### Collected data
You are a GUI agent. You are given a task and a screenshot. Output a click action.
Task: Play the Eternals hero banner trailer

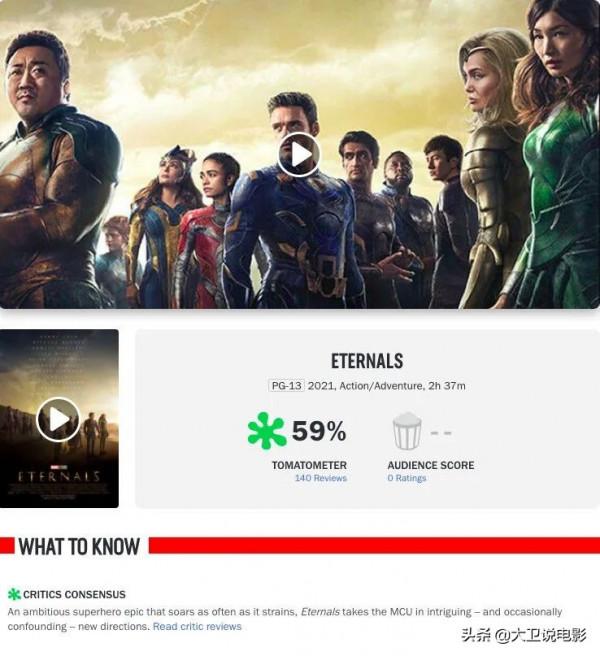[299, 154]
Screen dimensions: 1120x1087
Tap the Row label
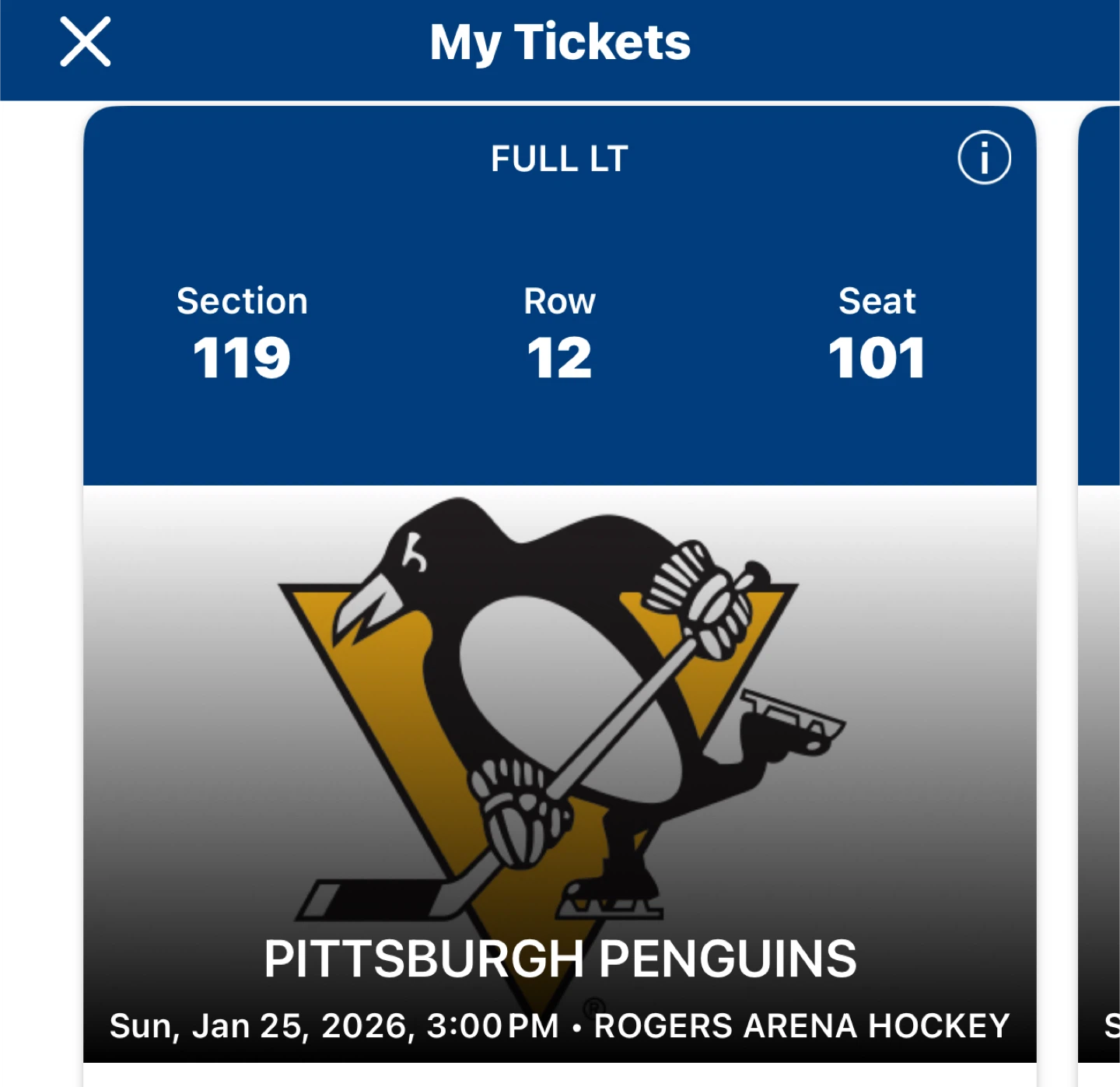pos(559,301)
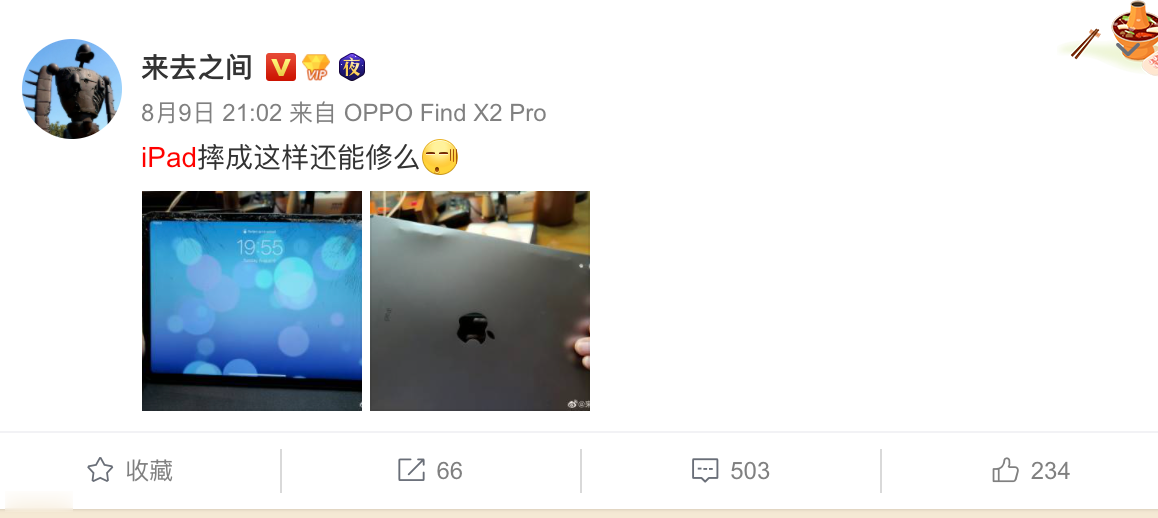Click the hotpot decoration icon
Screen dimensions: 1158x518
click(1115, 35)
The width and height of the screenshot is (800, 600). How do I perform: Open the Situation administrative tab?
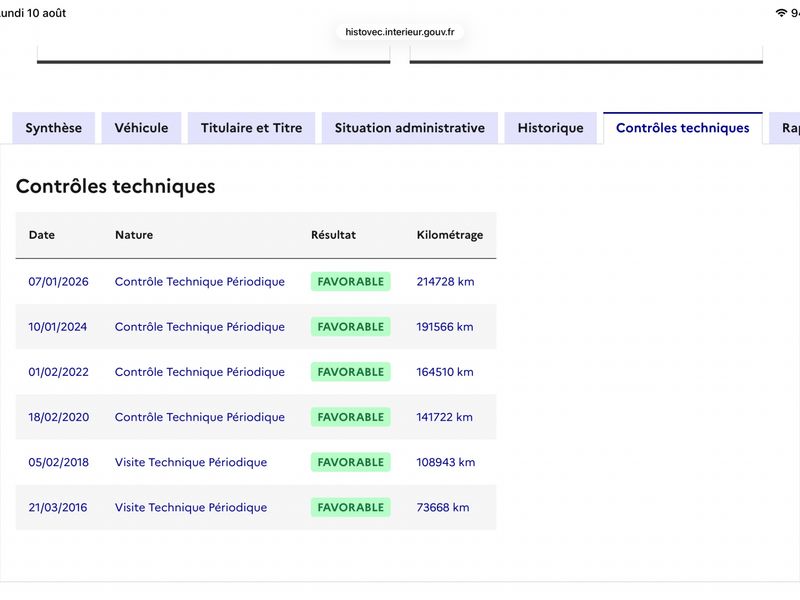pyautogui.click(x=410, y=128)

### ACTION ITEM
There should be an exact restatement of the lines from the line with "Task: Play the Eternals hero banner trailer" through the last line of the entries above, and no pictures in it.

### OUTPUT OF THE EXERCISE
Task: Play the Eternals hero banner trailer

[299, 154]
Screen dimensions: 1120x1087
Tap the Row label
pos(559,301)
Click the hotpot decoration icon
Screen dimensions: 1158x518
click(1115, 35)
The width and height of the screenshot is (800, 600). How do I perform: Open the Situation administrative tab?
pyautogui.click(x=410, y=128)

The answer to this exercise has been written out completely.